» **Instructions for the task**: No pictures should appear in the copy; otherwise retype the entries exactly.

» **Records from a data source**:
==========

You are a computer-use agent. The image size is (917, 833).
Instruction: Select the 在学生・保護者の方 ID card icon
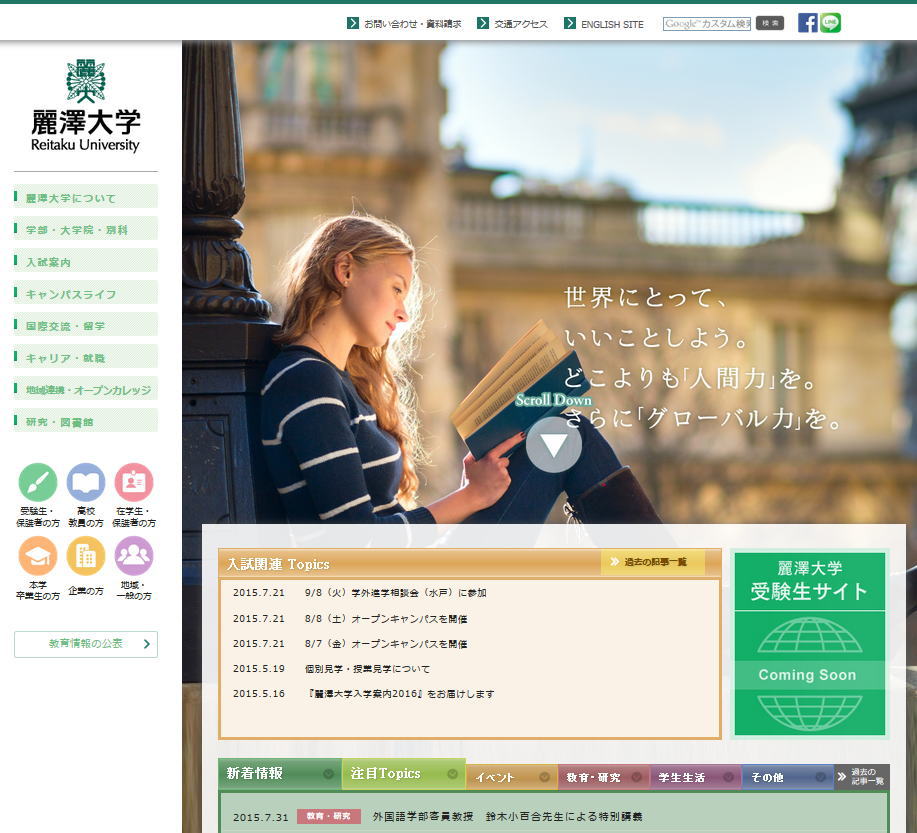(134, 483)
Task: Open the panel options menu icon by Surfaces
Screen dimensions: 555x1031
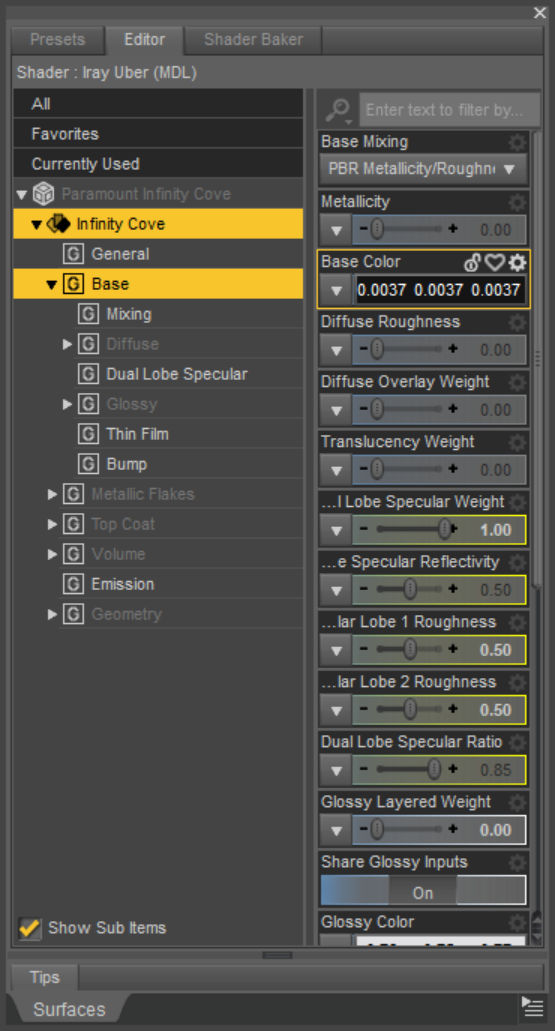Action: click(533, 1007)
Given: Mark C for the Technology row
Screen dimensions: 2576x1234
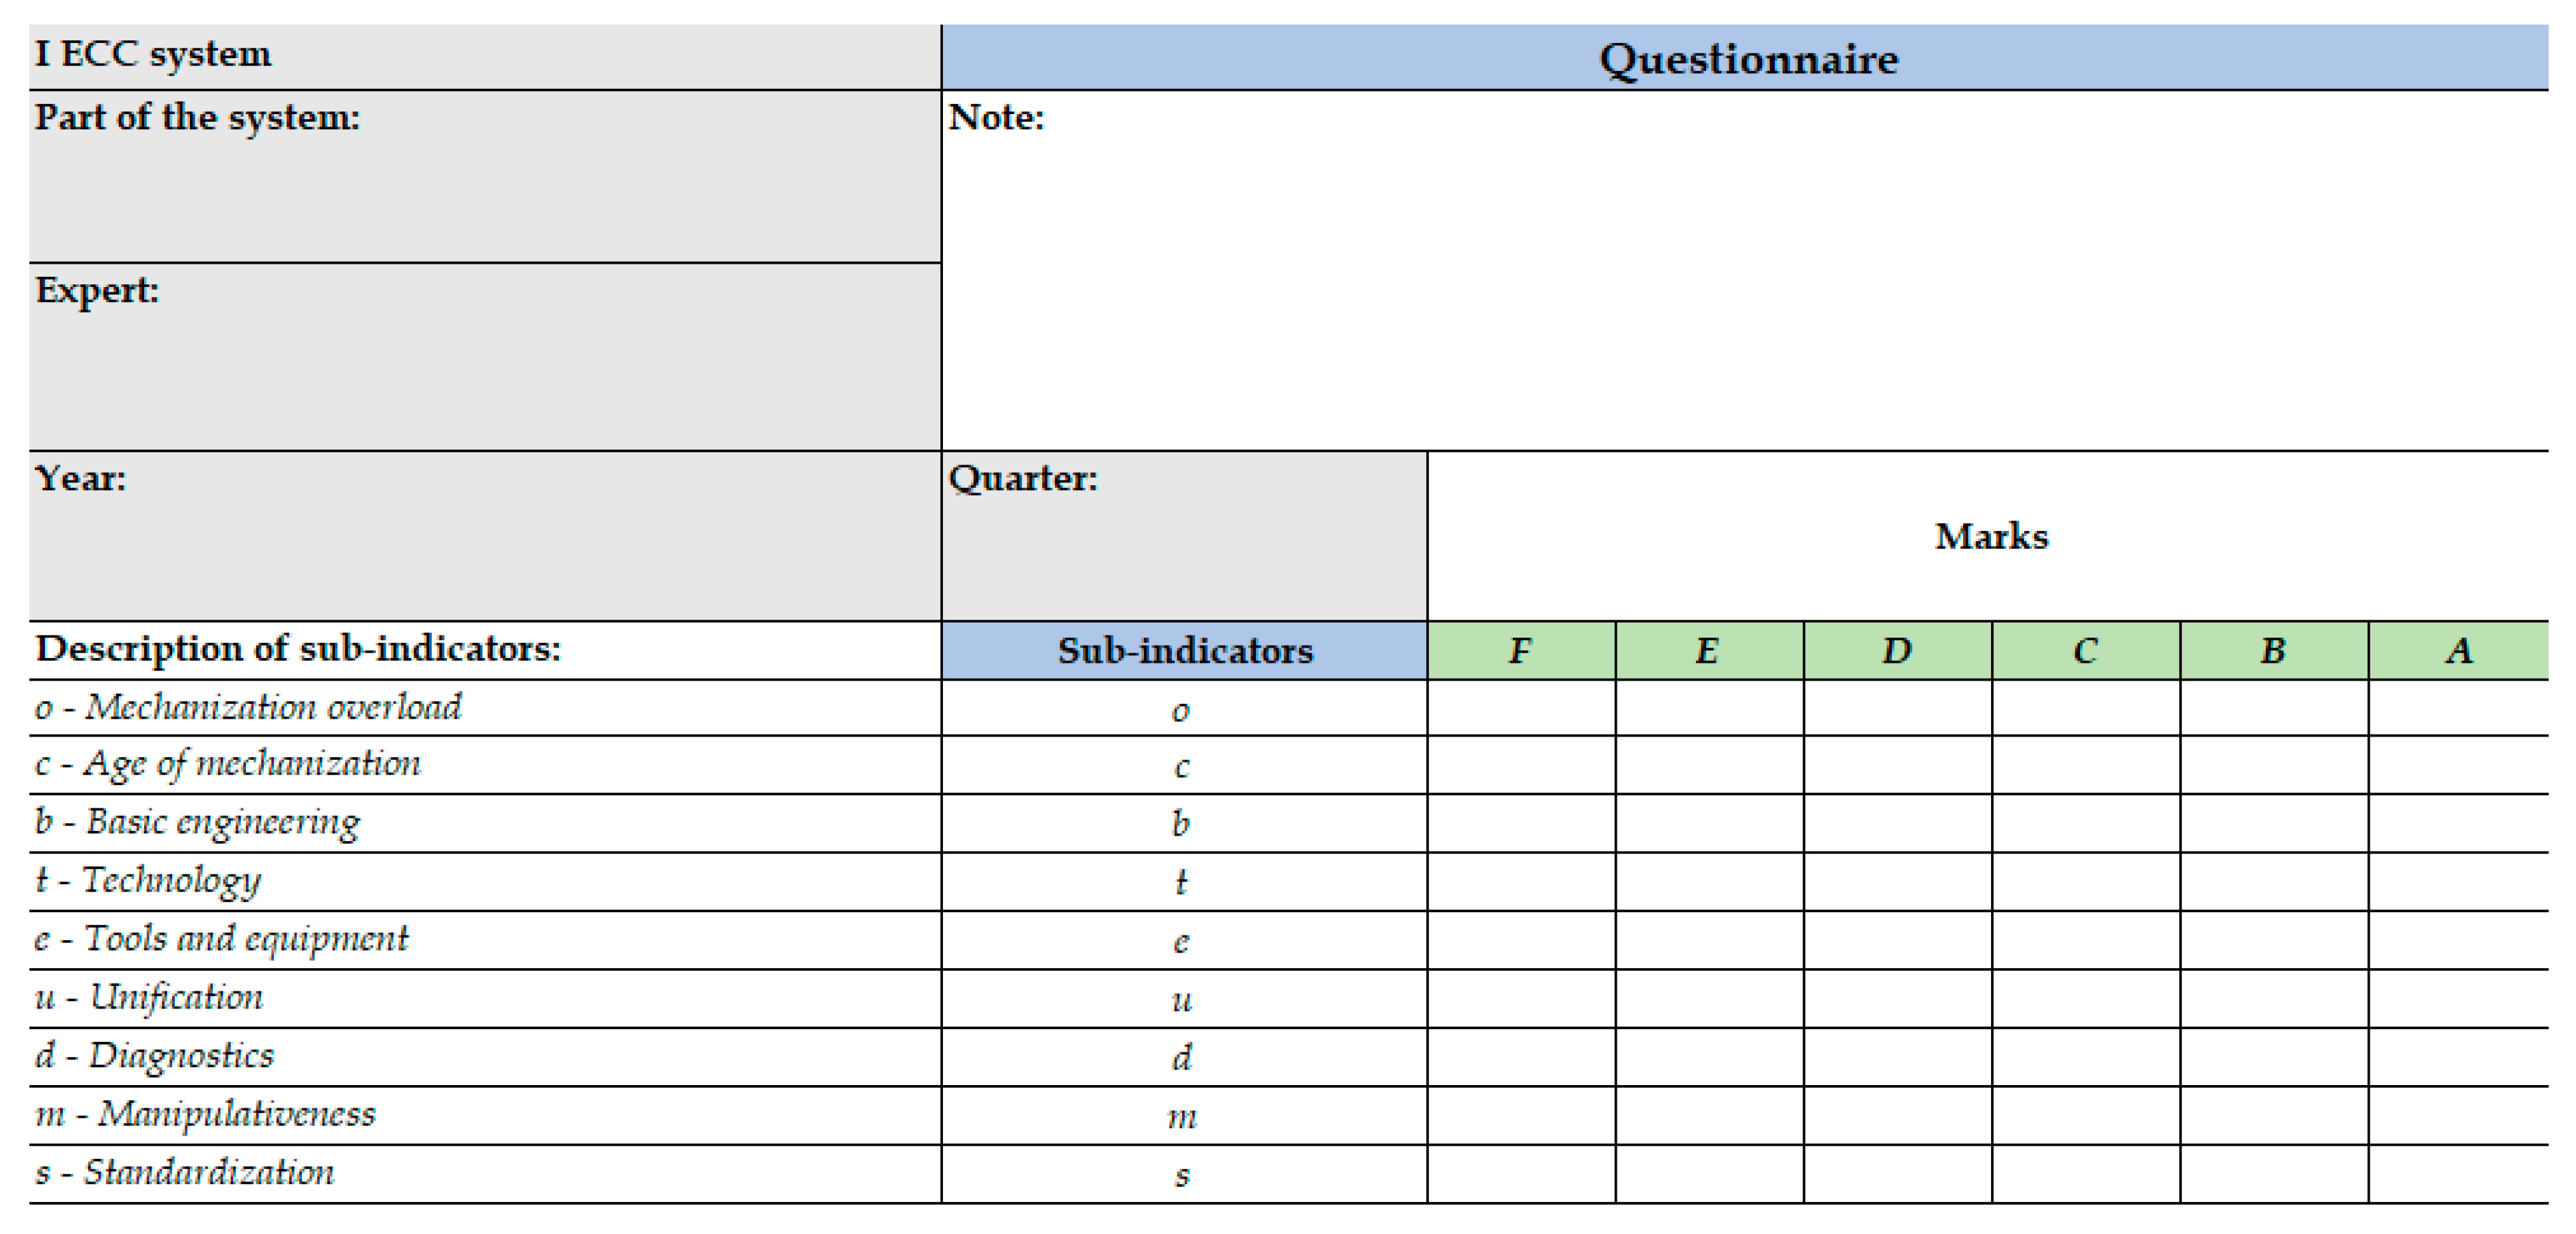Looking at the screenshot, I should tap(2085, 881).
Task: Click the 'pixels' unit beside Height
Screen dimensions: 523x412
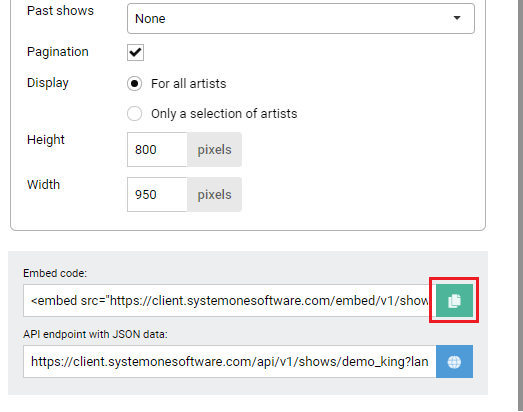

==========

» **Solution for this exercise**:
You are a computer-use agent. The image size is (917, 833).
Instruction: Select the 在学生・保護者の方 ID card icon
(134, 483)
Task: Open the panel options menu icon by Surfaces
Screen dimensions: 555x1031
Action: click(533, 1007)
Given: Mark C for the Technology row
Screen dimensions: 2576x1234
Looking at the screenshot, I should tap(2085, 881).
Task: Click the 'pixels' unit beside Height
Screen dimensions: 523x412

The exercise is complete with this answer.